Kapiʻolani Community College has received two federal awards from the National Science Foundation. The awards are worth $4,000,000 and will provide student scholarships to Native Hawaiian and other students from underrepresented populations. These funds will support the Science, Technology, Engineering and Mathematics (STEM) Program in recruitment of Native Hawaiian students for its Associates in Science and Natural Sciences degree.

Scholarships in Science, Technology, Engineering, and Mathematics

The Scholarships in STEM (S-STEM) award will provide $1,000,000 for a total of 10 scholarships to annual cohorts of sophomores, transferring juniors and completing seniors for implementation of the project, “Cohorts Concentrating on Completing and Competing in the STEM Technical Workforce (C4) in Urban Polynesia.” The project’s goal is to develop financial and programmatic supports for talented, low income Native Hawaiian and other underrepresented students to complete the College’s two-year associate in science in natural sciences (ASNS) degree, successfully transfer and persist in their junior and senior years.
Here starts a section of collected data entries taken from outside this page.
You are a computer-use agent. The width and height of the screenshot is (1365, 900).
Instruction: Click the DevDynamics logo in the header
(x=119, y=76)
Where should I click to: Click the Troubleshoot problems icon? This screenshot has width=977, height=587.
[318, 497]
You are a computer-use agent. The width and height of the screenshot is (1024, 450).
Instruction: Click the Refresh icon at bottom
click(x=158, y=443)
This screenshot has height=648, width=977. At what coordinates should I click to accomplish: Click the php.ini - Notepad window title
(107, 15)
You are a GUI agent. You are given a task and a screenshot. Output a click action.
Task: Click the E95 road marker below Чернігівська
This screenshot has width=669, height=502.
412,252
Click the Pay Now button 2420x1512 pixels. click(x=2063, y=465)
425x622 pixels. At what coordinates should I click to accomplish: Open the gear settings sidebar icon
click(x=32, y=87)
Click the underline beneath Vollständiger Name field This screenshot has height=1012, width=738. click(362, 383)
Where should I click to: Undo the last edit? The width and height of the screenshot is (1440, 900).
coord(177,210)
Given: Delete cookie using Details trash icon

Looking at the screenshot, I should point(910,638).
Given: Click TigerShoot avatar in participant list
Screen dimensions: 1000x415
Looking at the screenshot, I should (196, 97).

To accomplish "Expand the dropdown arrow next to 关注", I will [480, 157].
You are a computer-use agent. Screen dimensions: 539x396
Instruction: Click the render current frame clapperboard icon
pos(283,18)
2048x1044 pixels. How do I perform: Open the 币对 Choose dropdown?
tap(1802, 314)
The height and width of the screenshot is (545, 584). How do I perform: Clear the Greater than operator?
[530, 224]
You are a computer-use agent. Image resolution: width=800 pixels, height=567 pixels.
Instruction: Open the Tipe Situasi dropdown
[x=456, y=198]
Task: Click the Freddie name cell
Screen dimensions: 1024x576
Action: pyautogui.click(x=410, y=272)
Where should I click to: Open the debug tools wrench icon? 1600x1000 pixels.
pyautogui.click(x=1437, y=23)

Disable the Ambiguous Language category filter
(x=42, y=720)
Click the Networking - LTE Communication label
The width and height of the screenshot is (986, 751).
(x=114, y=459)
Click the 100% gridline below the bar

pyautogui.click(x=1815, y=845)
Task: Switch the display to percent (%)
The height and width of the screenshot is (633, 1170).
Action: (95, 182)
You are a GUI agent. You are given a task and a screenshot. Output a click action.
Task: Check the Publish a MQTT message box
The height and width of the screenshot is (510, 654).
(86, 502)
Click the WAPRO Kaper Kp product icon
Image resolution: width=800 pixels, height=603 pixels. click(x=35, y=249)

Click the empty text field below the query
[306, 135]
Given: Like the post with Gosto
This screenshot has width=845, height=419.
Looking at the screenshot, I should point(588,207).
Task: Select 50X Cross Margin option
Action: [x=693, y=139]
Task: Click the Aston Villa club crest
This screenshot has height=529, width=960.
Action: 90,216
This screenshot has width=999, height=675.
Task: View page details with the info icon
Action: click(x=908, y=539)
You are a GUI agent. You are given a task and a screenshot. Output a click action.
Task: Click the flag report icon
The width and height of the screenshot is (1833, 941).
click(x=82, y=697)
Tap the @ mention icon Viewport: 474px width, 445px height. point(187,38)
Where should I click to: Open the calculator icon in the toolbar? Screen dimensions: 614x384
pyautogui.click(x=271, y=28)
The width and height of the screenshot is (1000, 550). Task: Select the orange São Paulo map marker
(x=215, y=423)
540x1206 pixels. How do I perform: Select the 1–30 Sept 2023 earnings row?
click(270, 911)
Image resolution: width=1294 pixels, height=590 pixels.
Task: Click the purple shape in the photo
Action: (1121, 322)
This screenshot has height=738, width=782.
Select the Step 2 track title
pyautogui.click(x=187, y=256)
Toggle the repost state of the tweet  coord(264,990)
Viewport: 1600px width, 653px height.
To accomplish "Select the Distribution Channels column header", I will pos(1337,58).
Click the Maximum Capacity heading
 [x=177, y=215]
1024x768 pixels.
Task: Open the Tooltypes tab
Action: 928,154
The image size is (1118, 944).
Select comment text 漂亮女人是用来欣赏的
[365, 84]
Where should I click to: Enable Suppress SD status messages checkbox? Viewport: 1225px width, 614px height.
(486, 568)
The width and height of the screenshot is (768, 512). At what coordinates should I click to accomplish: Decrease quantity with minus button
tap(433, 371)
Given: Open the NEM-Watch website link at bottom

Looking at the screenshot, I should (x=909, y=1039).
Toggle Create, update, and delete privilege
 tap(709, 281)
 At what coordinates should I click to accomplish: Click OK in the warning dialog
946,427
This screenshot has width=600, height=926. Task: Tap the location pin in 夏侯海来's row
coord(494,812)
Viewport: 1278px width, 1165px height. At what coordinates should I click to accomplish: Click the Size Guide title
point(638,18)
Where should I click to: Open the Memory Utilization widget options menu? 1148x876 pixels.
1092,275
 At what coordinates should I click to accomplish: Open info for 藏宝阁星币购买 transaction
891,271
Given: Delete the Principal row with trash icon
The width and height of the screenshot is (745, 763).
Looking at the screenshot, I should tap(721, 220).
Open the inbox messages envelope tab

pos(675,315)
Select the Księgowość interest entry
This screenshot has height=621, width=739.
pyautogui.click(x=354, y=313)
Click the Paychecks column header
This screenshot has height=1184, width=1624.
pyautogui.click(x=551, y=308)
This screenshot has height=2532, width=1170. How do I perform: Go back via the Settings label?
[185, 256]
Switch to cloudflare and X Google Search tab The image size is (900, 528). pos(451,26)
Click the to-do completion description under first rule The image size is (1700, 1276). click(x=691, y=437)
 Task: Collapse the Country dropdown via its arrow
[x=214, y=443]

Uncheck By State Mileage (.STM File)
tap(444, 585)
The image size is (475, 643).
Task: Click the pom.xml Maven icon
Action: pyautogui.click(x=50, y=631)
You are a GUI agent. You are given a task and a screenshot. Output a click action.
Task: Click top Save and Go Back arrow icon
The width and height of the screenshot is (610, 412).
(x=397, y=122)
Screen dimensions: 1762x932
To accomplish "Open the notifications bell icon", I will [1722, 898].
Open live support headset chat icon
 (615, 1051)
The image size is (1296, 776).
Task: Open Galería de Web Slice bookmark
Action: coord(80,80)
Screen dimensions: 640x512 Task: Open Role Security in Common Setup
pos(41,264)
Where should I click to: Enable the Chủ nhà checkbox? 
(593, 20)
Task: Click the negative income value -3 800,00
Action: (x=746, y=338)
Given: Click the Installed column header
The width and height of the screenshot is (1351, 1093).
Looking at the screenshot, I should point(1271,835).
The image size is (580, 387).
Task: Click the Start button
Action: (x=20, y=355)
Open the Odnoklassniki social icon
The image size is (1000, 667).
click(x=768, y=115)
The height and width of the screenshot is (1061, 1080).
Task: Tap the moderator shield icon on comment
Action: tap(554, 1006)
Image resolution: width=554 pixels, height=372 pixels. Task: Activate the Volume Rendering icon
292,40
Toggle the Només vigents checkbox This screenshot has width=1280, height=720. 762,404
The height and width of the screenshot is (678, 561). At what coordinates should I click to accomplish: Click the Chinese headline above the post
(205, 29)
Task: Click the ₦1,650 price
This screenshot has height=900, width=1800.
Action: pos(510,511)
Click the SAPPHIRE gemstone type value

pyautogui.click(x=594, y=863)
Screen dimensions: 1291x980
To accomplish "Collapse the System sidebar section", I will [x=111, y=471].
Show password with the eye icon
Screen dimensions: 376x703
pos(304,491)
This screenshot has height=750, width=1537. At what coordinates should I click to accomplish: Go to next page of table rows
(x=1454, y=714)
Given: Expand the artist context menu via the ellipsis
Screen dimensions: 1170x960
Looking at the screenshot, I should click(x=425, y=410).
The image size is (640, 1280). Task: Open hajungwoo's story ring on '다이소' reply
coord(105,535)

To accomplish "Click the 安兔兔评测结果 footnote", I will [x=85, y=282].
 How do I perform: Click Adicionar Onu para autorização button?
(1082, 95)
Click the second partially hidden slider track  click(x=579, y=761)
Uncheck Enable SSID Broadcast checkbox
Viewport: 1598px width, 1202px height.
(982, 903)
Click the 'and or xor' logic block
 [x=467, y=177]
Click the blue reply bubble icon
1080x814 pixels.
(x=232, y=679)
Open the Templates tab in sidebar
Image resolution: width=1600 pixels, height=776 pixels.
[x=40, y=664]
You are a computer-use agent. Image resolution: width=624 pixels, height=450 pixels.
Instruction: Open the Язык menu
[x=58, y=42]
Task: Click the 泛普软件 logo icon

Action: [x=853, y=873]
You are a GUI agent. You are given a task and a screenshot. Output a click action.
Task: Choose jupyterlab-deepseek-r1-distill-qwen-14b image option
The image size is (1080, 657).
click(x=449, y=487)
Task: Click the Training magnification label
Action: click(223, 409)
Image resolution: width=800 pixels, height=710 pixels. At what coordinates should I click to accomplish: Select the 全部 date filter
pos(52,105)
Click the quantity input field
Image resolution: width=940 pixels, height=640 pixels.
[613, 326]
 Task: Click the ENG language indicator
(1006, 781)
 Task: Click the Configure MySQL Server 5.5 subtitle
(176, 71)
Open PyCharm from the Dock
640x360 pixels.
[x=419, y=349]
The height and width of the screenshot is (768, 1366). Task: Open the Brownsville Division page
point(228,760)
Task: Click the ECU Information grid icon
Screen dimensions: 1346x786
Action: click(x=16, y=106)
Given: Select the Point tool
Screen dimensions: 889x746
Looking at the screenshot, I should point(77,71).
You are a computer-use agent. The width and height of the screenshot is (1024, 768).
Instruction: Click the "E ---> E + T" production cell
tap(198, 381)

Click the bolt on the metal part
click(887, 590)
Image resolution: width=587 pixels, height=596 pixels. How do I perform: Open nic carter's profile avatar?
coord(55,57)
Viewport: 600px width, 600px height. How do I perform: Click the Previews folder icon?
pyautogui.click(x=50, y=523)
These students are intended to complete a four-year baccalaureate degree at the University of Hawaiʻi and other research institutions.

The S-STEM award builds on the success of Kapiʻolani Community College’s S-STEM project led by Robert Moeng and Patz Yamashiro, who served as the principal investigator and the co-investigator, respectively, for this project. Under their leadership, a total of 105 STEM majors received scholarships, and 70 successfully completed an ASNS degree or transferred to a STEM-related baccalaureate degree origran, “Students who received scholarships funded by our prior S-STEM grant demonstrated improved success, persistence and graduation/transfer rates,” explained Moeng.

Pre-Engineering Education Collaboratives

The NSF pre-Engineering Education Collaboratives (PEEC) award will provide nearly $3,000,000 to fund a collaborative research project entitled, “Hawaiʻi PEEC II” to build capacity at Native Hawaiian serving institutions to prepare students for STEM degree completion, seamless transfer and entry into the STEM workforce. Kapiʻolani Community College will lead a six-campus team of University of Hawaiʻi campuses, which includes the University of Hawaiʻi at Mānoa College of Engineering, Maui College, Honolulu, Leeward and Windward Community Colleges.

Hawaiʻi PEEC II’s benefits are twofold: In addition to its practical application to build capacity to improve Native Hawaiian graduation, transfer, and persistence rates, the project will provide insight through its collaborative research structure to implement, investigate and evaluate the effect of discipline-specific undergraduate research on student success.